[Source passage]
Mohammed bin Salman, Prince of Saudi Arabia
Once upon a bloodbath, 57 year old Mohammed bin Nayef was forced to give up his title as Prince of Saudi Arabia to his more handsome, 32 year old cousin named Mohammed bin Salman (MbS). MbS obtained his law degree at the top of his class, established a Saudi youth leadership non-profit, let women drive, advocated a moderate form of Islam, reduced the country’s religious police, and established a hefty recreational project for sports and culture to shape Arabia’s future.
Forbes Middle East named him “Personality of the Year” in 2013, and he was placed on the cover of Times in April 2018. When Mohammad smiles in pictures with his neatly trimmed beard and messy middle eastern eyebrows, he squints his eyes like it’s real. His smile, what he stands for, the future of Saudi Arabia—it’s all real.
In 2017, MbS made a statement to the Washington Post that he wanted to concentrate on developing the Saudi Society, and to not continue living in the post-79 era. The youth of Saudi Arabia “don’t want to waste our lives in this whirlpool that we were in the past 30 years. We want to end this epoch now.”
And he’s totally right! The post-79 era in the Middle East is history. But a new one has arrived. One that hides behind deplorable deeds and Mohammad’s neatly trimmed beard and barbaric smile, passed down through a family tree of violence.
The Yemen conflict. In 2015, MbS waged war against the Houthi rebels. His target? The innocent citizens under Houthi control. Millions of Yemeni, including children, are dying from disease and famine. They are desperate for basic human necessities like medicine and water. The innocent are being used as a weapon for MbS to win a chess game they want nothing to do with.
Jamal Khashoggi. You’ve heard of him by now: journalist and critic of Saudi Arabia given a lethal injection and dismembered inside Saudi Arabia’s consulate in Istanbul. Oh and this was on the orders of MbS—not that he hasn’t already gotten away with murder. But in this instance, he literally got away with murder.

[Task prompt]
Condense the paragraph beginning "In 2017, MbS made a statement" from the piece on Mohammed bin Salman into one or two sentences while keeping its main facts.

(Stored data entries)
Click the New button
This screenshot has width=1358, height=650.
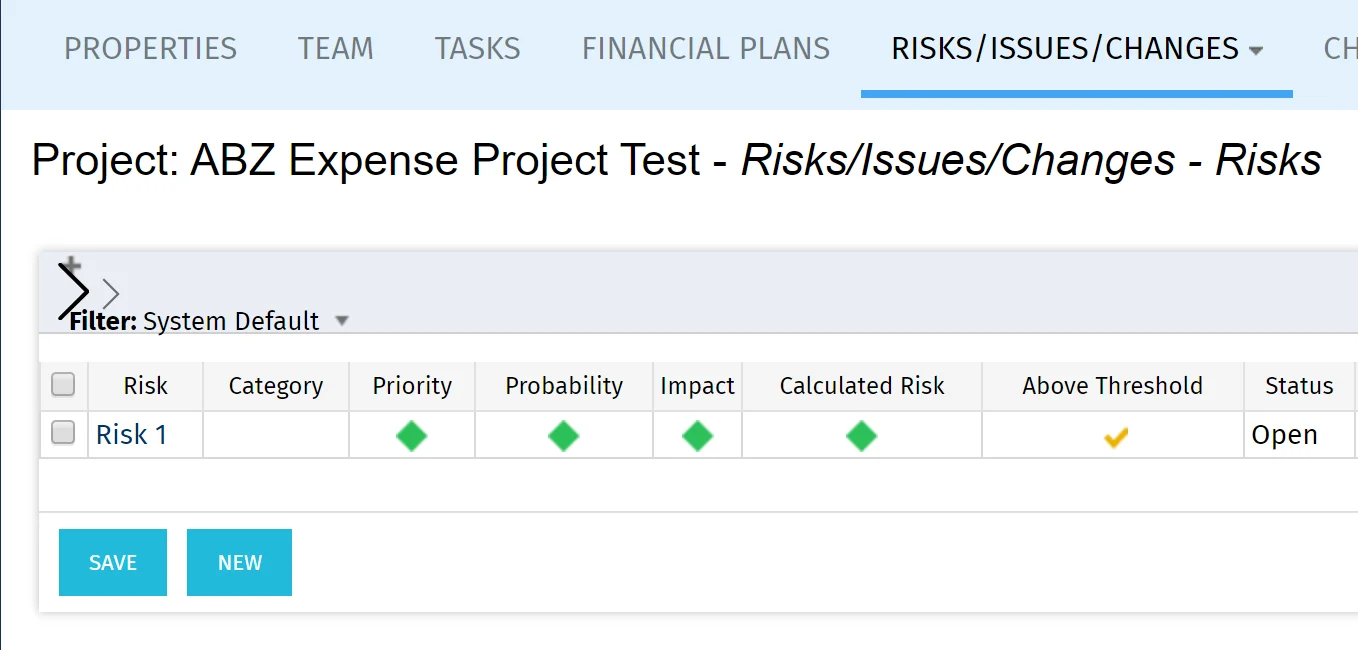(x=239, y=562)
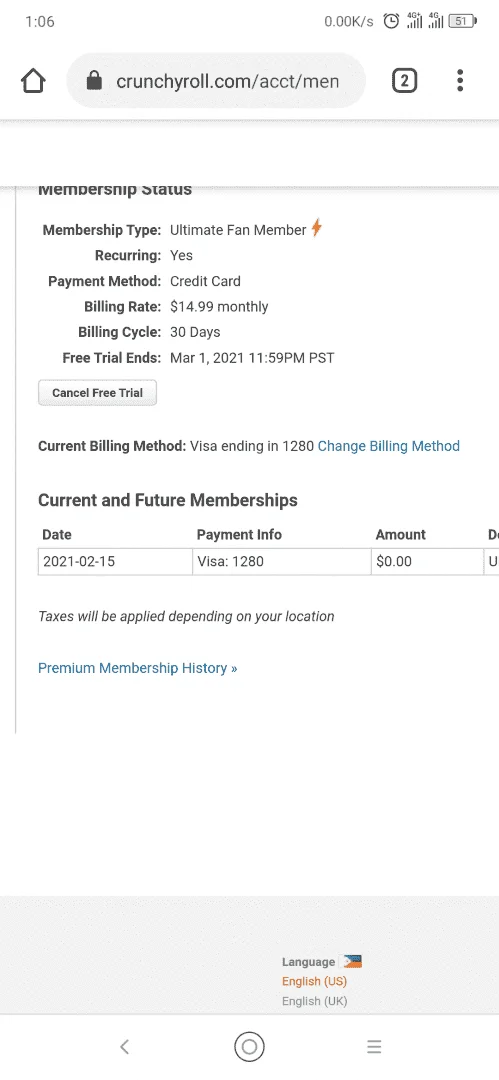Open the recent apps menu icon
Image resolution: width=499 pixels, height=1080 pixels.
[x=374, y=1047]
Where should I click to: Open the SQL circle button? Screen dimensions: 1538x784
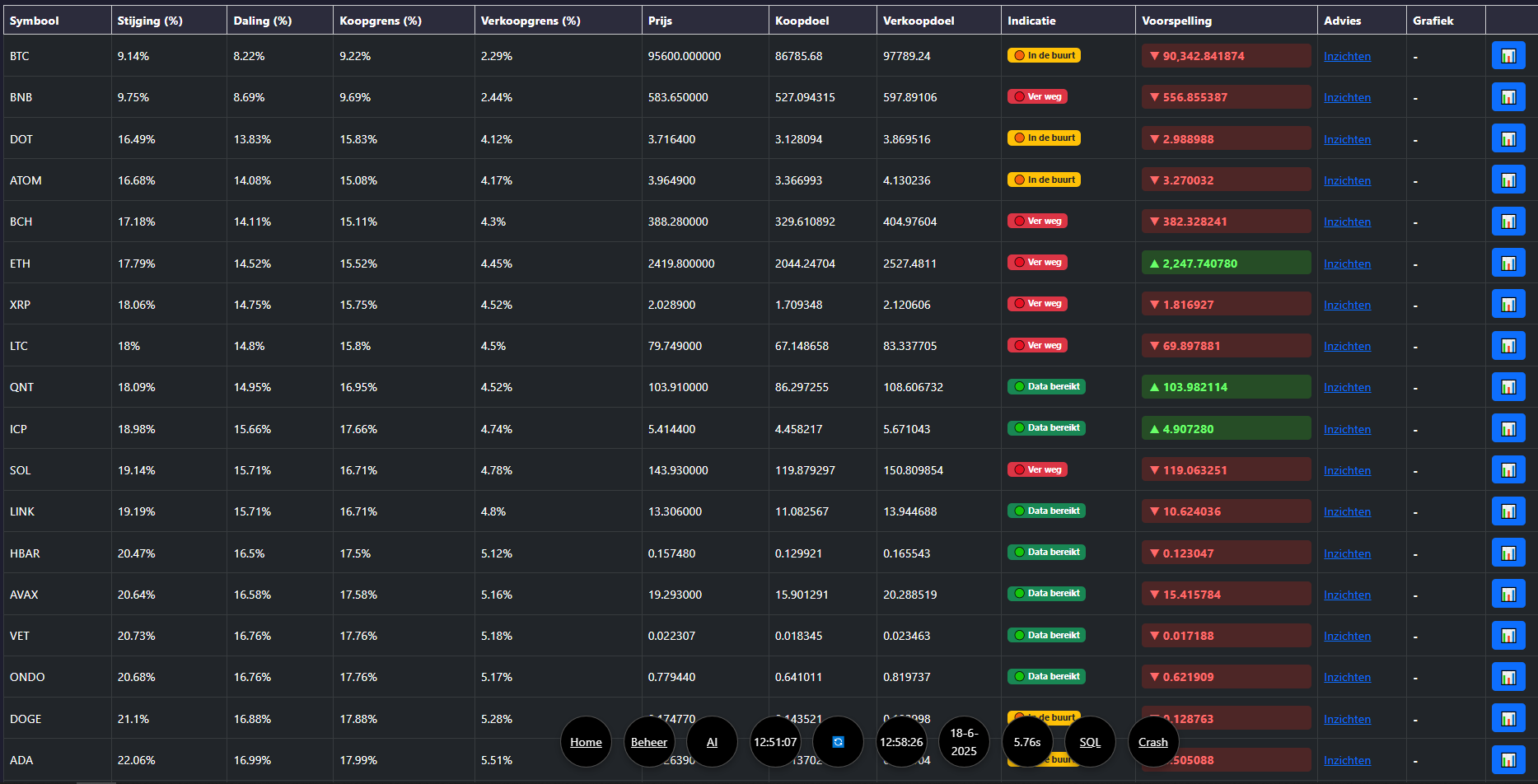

[Output for this task]
In 2017, MbS told the Washington Post that he wanted to focus on developing Saudi society instead of continuing to live in the post-79 era. He said Saudi youth don't want to waste their lives in the whirlpool of the past 30 years and want to end that epoch now.